### INPUT DATA
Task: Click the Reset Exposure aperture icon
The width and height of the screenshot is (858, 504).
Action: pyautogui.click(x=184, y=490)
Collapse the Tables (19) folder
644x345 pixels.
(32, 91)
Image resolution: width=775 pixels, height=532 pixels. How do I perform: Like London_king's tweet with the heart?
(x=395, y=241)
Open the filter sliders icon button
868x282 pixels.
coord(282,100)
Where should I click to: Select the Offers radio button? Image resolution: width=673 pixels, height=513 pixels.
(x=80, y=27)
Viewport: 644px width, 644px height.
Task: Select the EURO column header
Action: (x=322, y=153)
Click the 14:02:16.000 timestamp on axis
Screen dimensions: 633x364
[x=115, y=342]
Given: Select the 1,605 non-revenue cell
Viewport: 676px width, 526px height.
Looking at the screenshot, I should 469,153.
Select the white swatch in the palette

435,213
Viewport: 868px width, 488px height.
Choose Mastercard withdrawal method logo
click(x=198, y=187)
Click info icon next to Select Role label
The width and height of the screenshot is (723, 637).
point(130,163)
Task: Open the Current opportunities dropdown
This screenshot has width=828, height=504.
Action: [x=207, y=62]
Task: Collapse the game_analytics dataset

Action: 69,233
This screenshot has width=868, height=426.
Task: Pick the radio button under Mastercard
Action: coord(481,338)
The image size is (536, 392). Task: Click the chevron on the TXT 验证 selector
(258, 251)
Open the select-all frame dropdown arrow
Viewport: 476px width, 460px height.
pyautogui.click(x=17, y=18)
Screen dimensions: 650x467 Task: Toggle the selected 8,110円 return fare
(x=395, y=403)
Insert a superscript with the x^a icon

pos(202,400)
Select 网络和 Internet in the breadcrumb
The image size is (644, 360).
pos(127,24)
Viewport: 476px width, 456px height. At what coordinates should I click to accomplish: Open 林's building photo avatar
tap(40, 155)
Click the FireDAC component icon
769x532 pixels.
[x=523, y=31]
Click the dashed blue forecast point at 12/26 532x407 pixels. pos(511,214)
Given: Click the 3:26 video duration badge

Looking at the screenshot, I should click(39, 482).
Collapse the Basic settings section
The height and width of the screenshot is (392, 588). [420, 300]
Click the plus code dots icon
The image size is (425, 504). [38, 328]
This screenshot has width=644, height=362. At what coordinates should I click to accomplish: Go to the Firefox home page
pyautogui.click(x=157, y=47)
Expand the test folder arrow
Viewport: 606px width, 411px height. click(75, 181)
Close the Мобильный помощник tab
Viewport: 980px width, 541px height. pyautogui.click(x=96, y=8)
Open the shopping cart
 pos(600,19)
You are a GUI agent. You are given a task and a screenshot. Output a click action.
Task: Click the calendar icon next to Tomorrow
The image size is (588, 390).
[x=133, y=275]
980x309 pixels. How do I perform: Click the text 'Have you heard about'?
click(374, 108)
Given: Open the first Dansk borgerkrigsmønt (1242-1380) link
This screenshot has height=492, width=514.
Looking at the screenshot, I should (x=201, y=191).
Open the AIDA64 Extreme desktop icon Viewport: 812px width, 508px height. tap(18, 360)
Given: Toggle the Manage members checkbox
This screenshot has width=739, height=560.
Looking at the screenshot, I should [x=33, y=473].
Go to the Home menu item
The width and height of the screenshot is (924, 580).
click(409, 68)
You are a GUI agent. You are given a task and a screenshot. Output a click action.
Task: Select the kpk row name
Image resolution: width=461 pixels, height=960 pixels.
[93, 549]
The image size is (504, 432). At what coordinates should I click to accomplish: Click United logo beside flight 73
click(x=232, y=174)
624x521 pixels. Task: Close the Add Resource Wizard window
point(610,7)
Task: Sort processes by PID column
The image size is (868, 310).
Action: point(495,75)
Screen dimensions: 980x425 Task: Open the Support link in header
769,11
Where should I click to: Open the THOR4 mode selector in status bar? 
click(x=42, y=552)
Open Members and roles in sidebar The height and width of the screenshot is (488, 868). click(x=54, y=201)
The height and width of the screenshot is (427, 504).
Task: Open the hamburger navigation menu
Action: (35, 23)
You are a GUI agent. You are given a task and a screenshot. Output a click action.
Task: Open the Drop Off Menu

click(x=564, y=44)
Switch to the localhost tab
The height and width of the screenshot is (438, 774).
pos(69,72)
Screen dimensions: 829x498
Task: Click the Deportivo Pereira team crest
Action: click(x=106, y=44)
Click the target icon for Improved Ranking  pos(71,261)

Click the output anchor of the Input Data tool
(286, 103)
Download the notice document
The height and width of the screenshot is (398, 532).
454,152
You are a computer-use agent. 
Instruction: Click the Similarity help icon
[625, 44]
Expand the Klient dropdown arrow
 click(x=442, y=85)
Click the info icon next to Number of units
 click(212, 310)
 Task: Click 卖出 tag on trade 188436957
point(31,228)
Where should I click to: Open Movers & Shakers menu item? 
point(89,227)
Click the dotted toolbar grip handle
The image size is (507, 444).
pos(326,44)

### WHAT YOU HAVE TO DO
Retype the material above exactly as given.

### ANSWER TO THIS EXERCISE
Task: Click the Reset Exposure aperture icon
The width and height of the screenshot is (858, 504).
Action: pyautogui.click(x=184, y=490)
Collapse the Tables (19) folder
644x345 pixels.
(32, 91)
Image resolution: width=775 pixels, height=532 pixels. How do I perform: Like London_king's tweet with the heart?
(x=395, y=241)
Open the filter sliders icon button
868x282 pixels.
coord(282,100)
Where should I click to: Select the Offers radio button? Image resolution: width=673 pixels, height=513 pixels.
(x=80, y=27)
Viewport: 644px width, 644px height.
Task: Select the EURO column header
Action: (x=322, y=153)
Click the 14:02:16.000 timestamp on axis
Screen dimensions: 633x364
[x=115, y=342]
Given: Select the 1,605 non-revenue cell
Viewport: 676px width, 526px height.
Looking at the screenshot, I should 469,153.
Select the white swatch in the palette

435,213
Viewport: 868px width, 488px height.
Choose Mastercard withdrawal method logo
click(x=198, y=187)
Click info icon next to Select Role label
The width and height of the screenshot is (723, 637).
point(130,163)
Task: Open the Current opportunities dropdown
This screenshot has width=828, height=504.
Action: [x=207, y=62]
Task: Collapse the game_analytics dataset

Action: 69,233
This screenshot has width=868, height=426.
Task: Pick the radio button under Mastercard
Action: coord(481,338)
The image size is (536, 392). Task: Click the chevron on the TXT 验证 selector
(258, 251)
Open the select-all frame dropdown arrow
Viewport: 476px width, 460px height.
pyautogui.click(x=17, y=18)
Screen dimensions: 650x467 Task: Toggle the selected 8,110円 return fare
(x=395, y=403)
Insert a superscript with the x^a icon

pos(202,400)
Select 网络和 Internet in the breadcrumb
The image size is (644, 360).
pos(127,24)
Viewport: 476px width, 456px height. At what coordinates should I click to accomplish: Open 林's building photo avatar
tap(40, 155)
Click the FireDAC component icon
769x532 pixels.
[x=523, y=31]
Click the dashed blue forecast point at 12/26 532x407 pixels. pos(511,214)
Given: Click the 3:26 video duration badge

Looking at the screenshot, I should click(39, 482).
Collapse the Basic settings section
The height and width of the screenshot is (392, 588). [420, 300]
Click the plus code dots icon
The image size is (425, 504). [38, 328]
This screenshot has width=644, height=362. At what coordinates should I click to accomplish: Go to the Firefox home page
pyautogui.click(x=157, y=47)
Expand the test folder arrow
Viewport: 606px width, 411px height. click(75, 181)
Close the Мобильный помощник tab
Viewport: 980px width, 541px height. pyautogui.click(x=96, y=8)
Open the shopping cart
 pos(600,19)
You are a GUI agent. You are given a task and a screenshot. Output a click action.
Task: Click the calendar icon next to Tomorrow
The image size is (588, 390).
[x=133, y=275]
980x309 pixels. How do I perform: Click the text 'Have you heard about'?
click(374, 108)
Given: Open the first Dansk borgerkrigsmønt (1242-1380) link
This screenshot has height=492, width=514.
Looking at the screenshot, I should (x=201, y=191).
Open the AIDA64 Extreme desktop icon Viewport: 812px width, 508px height. tap(18, 360)
Given: Toggle the Manage members checkbox
This screenshot has width=739, height=560.
Looking at the screenshot, I should [x=33, y=473].
Go to the Home menu item
The width and height of the screenshot is (924, 580).
click(409, 68)
You are a GUI agent. You are given a task and a screenshot. Output a click action.
Task: Select the kpk row name
Image resolution: width=461 pixels, height=960 pixels.
[93, 549]
The image size is (504, 432). At what coordinates should I click to accomplish: Click United logo beside flight 73
click(x=232, y=174)
624x521 pixels. Task: Close the Add Resource Wizard window
point(610,7)
Task: Sort processes by PID column
The image size is (868, 310).
Action: point(495,75)
Screen dimensions: 980x425 Task: Open the Support link in header
769,11
Where should I click to: Open the THOR4 mode selector in status bar? 
click(x=42, y=552)
Open Members and roles in sidebar The height and width of the screenshot is (488, 868). click(x=54, y=201)
The height and width of the screenshot is (427, 504).
Task: Open the hamburger navigation menu
Action: (35, 23)
You are a GUI agent. You are given a task and a screenshot. Output a click action.
Task: Open the Drop Off Menu

click(x=564, y=44)
Switch to the localhost tab
The height and width of the screenshot is (438, 774).
pos(69,72)
Screen dimensions: 829x498
Task: Click the Deportivo Pereira team crest
Action: click(x=106, y=44)
Click the target icon for Improved Ranking  pos(71,261)

Click the output anchor of the Input Data tool
(286, 103)
Download the notice document
The height and width of the screenshot is (398, 532).
454,152
You are a computer-use agent. 
Instruction: Click the Similarity help icon
[625, 44]
Expand the Klient dropdown arrow
 click(x=442, y=85)
Click the info icon next to Number of units
 click(212, 310)
 Task: Click 卖出 tag on trade 188436957
point(31,228)
Where should I click to: Open Movers & Shakers menu item? 
point(89,227)
Click the dotted toolbar grip handle
The image size is (507, 444).
pos(326,44)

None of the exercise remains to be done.